28      Deuxièmement, il convient de relever que l’article 7, paragraphes 2 et 3, de la directive 2012/13, auquel se réfère la juridiction de renvoi, concerne l’accès des suspects ou des personnes poursuivies, ou de leurs avocats, aux preuves matérielles à charge ou à décharge, dans le respect du caractère équitable de la procédure et des droits de la défense. Or, cette juridiction ne précise pas si ses interrogations portent sur le point de savoir si la demande de récusation ainsi que les documents y afférents relèvent de cette disposition, ou bien sur celui de savoir si l’accès à ces documents peut, le cas échéant, être refusé en application de l’article 7, paragraphe 4, de cette directive.

29      Troisièmement, la juridiction de renvoi n’indique pas quelle est la décision procédurale concrète qu’elle est appelée à prendre afin de garantir l’accès au dossier des autres personnes poursuivies dans la procédure au principal ni dans quelle mesure cette décision pourrait constituer une atteinte aux droits fondamentaux de la juge rapporteure ou de ces autres personnes.

30      S’agissant, enfin, de la cinquième question, il convient de rappeler que la Cour a certes déjà jugé que, eu égard, notamment, à la nécessité de garantir l’indépendance des juges en tant qu’élément essentiel au bon fonctionnement du système de coopération judiciaire qu’incarne le mécanisme du renvoi préjudiciel prévu à l’article 267 TFUE, cette disposition s’oppose à ce qu’une procédure disciplinaire soit engagée contre un juge national au motif qu’il a saisi la Cour d’une demande de décision préjudicielle au titre de cette disposition [voir, en ce sens, arrêt du 23 novembre 2021, IS (Illégalité de l’ordonnance de renvoi), C‑564/19, EU:C:2021:949, points 91 et 93].

31      Toutefois, dans le contexte de la demande déposée par l’avocate A.R.P. visant l’ouverture d’une procédure disciplinaire contre la juge rapporteure dans la procédure au principal, les informations contenues dans la décision de renvoi ne permettent pas à la Cour de vérifier si la juridiction de renvoi est, du seul fait de cette demande, confrontée à un obstacle procédural l’empêchant de trancher le litige au principal et, en particulier, de se prononcer sur la demande de récusation [voir, par analogie, arrêt du 23 novembre 2021, IS (Illégalité de l’ordonnance de renvoi), C‑564/19, EU:C:2021:949, point 87]. En effet, la décision de renvoi ne contient aucune information quant aux suites réservées à cette demande d’ouverture d’une procédure disciplinaire.
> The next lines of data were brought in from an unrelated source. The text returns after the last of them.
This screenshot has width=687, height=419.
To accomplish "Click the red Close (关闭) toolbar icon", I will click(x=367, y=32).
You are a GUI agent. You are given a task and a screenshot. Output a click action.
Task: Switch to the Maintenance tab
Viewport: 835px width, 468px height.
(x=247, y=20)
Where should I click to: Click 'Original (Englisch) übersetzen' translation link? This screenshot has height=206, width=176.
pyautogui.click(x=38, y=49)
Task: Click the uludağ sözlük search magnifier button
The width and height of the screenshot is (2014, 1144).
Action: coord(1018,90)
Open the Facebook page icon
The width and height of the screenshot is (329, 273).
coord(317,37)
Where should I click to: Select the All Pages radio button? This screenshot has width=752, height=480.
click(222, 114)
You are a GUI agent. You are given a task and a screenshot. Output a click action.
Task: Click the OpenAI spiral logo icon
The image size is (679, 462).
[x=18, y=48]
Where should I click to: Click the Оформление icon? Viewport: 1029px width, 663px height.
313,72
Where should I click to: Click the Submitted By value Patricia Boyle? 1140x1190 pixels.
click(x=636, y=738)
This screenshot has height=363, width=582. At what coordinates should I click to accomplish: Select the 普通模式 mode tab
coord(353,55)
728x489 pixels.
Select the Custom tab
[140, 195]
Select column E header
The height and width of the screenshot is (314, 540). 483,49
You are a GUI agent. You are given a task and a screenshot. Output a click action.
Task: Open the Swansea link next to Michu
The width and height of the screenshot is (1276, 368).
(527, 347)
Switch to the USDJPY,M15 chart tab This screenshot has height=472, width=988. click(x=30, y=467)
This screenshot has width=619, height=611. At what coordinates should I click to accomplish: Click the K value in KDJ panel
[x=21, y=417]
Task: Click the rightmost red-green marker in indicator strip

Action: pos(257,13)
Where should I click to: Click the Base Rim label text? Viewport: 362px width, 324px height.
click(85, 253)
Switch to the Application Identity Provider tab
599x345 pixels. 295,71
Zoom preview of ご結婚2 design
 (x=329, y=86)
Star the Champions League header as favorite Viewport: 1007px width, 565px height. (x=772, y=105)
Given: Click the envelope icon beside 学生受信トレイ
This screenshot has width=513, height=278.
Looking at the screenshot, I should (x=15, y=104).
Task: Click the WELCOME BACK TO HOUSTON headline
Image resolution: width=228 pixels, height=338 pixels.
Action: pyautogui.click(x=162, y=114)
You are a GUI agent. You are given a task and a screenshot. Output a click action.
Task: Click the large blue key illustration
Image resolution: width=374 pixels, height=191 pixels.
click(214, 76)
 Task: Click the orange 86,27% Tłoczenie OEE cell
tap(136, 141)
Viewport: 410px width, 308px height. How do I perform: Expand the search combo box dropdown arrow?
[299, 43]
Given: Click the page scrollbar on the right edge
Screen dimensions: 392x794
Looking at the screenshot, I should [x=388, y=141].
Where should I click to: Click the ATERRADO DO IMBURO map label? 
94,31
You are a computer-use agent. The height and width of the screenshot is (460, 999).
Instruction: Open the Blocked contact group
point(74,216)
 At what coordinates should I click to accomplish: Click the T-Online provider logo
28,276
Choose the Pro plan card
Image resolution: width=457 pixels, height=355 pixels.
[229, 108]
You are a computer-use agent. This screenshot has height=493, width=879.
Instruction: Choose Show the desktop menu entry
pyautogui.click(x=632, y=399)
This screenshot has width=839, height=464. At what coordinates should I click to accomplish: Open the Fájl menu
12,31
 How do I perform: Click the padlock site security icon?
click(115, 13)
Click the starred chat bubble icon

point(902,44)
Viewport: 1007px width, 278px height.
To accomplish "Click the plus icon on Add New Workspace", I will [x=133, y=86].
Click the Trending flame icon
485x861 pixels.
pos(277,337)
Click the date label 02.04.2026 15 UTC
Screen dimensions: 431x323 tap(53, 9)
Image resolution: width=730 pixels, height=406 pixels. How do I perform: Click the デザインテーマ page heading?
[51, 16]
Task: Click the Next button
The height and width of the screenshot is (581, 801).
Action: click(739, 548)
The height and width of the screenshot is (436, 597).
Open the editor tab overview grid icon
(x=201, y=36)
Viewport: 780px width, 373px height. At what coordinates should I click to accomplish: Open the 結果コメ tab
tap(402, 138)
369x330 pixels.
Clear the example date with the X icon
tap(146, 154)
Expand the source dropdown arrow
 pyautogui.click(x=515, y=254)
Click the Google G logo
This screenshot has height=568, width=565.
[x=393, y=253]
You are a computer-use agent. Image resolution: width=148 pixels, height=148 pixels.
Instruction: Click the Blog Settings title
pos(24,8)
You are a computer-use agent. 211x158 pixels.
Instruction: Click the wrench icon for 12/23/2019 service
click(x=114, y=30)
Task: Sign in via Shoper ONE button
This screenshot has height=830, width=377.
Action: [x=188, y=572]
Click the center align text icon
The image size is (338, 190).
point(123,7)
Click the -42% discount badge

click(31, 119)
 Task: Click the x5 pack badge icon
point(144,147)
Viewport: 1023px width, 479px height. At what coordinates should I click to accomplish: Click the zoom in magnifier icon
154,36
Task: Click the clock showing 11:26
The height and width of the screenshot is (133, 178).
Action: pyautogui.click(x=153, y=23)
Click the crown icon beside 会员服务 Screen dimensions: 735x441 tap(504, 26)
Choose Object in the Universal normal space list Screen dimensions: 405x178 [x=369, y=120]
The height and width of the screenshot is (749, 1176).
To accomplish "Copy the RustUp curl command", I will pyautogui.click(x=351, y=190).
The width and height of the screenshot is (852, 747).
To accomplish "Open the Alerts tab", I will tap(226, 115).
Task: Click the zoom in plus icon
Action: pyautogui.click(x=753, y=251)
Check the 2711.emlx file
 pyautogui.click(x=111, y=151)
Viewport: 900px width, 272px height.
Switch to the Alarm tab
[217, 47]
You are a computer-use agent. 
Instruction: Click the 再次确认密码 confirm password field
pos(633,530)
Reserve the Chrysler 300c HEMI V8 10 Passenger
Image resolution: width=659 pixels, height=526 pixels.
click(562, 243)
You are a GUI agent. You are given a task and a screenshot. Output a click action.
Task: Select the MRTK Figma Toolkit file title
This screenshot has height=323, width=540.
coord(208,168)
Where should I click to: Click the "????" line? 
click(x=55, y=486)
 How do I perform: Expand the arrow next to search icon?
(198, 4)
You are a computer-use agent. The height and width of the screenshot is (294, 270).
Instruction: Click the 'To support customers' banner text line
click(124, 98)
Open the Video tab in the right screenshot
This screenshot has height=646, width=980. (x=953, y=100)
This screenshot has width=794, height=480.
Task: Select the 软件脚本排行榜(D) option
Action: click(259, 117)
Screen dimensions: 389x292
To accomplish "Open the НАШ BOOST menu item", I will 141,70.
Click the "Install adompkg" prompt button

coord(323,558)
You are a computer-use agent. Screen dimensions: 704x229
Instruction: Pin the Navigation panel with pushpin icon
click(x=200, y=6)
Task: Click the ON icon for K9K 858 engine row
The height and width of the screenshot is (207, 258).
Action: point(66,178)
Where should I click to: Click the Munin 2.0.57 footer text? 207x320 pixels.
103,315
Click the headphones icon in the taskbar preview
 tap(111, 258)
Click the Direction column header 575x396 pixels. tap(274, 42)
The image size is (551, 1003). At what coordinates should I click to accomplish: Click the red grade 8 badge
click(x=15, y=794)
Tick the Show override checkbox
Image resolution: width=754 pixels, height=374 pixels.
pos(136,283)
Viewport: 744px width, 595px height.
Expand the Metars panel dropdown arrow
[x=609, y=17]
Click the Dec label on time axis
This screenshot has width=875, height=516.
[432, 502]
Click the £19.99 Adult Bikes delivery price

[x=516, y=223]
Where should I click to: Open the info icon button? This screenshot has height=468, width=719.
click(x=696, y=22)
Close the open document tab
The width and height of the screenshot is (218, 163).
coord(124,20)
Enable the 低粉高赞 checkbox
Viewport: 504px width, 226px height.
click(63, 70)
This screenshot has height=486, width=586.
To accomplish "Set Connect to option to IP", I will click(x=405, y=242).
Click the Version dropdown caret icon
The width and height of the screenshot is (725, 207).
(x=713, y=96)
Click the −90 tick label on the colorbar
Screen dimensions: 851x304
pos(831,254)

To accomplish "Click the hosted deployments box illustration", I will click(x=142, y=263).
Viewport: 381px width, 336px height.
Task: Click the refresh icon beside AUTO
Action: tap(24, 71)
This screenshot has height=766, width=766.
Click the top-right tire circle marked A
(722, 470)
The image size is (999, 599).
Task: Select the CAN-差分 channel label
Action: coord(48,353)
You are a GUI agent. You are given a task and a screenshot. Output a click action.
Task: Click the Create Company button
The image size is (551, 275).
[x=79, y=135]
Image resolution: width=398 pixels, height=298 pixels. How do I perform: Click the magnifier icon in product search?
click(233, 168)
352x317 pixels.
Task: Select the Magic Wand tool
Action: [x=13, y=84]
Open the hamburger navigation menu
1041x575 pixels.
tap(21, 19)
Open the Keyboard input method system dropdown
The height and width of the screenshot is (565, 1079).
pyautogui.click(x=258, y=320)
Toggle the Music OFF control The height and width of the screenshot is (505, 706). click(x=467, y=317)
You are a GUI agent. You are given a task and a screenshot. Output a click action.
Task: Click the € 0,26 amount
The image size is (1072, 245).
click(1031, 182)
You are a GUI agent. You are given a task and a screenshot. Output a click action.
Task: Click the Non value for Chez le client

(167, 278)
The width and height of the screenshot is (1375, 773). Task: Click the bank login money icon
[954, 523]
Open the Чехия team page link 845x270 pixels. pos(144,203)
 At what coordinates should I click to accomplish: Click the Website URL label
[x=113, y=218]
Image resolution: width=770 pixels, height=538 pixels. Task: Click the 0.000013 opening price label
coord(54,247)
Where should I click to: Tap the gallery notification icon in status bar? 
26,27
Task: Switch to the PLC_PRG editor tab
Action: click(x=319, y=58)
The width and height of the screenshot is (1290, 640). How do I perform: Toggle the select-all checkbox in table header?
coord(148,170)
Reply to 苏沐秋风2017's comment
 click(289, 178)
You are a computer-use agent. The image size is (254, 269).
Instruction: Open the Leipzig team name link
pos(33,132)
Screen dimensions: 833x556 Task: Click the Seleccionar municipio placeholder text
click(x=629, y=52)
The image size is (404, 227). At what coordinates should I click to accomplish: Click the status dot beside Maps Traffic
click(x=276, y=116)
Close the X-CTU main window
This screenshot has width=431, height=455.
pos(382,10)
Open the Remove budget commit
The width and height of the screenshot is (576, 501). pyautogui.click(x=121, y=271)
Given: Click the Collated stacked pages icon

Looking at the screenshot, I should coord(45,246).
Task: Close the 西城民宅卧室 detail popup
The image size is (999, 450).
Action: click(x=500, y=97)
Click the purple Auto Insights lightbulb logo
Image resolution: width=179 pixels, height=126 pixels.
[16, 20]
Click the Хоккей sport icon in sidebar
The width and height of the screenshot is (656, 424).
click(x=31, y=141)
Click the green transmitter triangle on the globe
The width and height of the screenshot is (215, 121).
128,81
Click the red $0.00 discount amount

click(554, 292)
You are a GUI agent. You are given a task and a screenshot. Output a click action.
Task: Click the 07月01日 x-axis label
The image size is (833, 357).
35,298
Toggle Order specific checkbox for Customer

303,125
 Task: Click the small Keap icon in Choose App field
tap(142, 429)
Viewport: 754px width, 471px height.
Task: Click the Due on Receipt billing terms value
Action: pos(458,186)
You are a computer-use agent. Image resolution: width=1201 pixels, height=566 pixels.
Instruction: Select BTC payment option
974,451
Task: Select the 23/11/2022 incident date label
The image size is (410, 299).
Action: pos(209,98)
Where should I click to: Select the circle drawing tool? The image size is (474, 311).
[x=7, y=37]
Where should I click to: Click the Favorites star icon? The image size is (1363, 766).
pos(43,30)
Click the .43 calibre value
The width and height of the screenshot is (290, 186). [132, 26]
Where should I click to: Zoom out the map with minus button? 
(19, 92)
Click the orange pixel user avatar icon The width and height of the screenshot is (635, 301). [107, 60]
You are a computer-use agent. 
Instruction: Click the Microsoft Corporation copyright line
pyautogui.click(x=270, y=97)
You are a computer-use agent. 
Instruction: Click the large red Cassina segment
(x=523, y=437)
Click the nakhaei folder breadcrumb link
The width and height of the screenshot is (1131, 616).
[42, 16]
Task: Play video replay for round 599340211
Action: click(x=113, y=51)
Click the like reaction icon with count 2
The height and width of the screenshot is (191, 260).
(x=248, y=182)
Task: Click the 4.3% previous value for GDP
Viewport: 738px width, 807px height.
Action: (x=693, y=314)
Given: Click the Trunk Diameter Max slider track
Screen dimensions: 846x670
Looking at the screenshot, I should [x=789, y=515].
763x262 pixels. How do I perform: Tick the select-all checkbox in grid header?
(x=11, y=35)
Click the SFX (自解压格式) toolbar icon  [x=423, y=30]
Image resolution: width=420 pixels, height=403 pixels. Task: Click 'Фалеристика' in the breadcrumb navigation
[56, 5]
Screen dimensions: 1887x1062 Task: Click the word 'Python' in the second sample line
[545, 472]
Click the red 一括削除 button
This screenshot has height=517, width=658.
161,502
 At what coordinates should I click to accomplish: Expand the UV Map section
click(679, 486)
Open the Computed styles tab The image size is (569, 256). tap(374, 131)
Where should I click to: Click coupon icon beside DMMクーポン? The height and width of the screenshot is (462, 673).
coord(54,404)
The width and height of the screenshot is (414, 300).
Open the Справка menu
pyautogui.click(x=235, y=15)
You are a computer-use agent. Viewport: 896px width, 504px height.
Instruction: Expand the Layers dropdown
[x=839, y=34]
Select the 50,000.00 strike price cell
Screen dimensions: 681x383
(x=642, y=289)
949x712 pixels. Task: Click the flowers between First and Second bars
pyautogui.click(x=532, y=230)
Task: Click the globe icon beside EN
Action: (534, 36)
En outre, la juridiction de renvoi ne fournit aucune indication quant aux conditions et aux modalités d’engagement, en droit national, d’une procédure disciplinaire contre un juge pénal sur demande de l’avocat de la personne poursuivie ni, plus généralement, sur le point de savoir si ce droit permet de qualifier la saisine de la Cour à titre préjudiciel de faute disciplinaire.

32      Eu égard à l’ensemble des motifs qui précèdent, il y a lieu de constater que la demande de décision préjudicielle est manifestement irrecevable en ce qui concerne les première à troisième et cinquième questions préjudicielles.

33      Il convient cependant de rappeler que la juridiction de renvoi conserve la faculté de soumettre une nouvelle demande de décision préjudicielle en fournissant à la Cour l’ensemble des éléments permettant à celle-ci de statuer (voir, en ce sens, arrêt du 11 septembre 2019, Călin, C‑676/17, EU:C:2019:700, point 41 et jurisprudence citée).

 Sur les dépens

34      La procédure revêtant, à l’égard des parties au principal, le caractère d’un incident soulevé devant la juridiction de renvoi, il appartient à celle-ci de statuer sur les dépens.

Par ces motifs, la Cour (huitième chambre) ordonne :

1)      La Cour de justice de l’Union européenne est manifestement incompétente pour répondre à la quatrième question posée par le Sofiyski gradski sad (tribunal de la ville de Sofia, Bulgarie), par décision du 25 mai 2023.

2)      La demande de décision préjudicielle introduite par le Sofiyski gradski sad (tribunal de la ville de Sofia) est manifestement irrecevable en ce qui concerne les autres questions posées par cette juridiction.

Signatures


*      Langue de procédure : le bulgare.


i      Le nom de la présente affaire est un nom fictif. Il ne correspond au nom réel d’aucune partie à la procédure.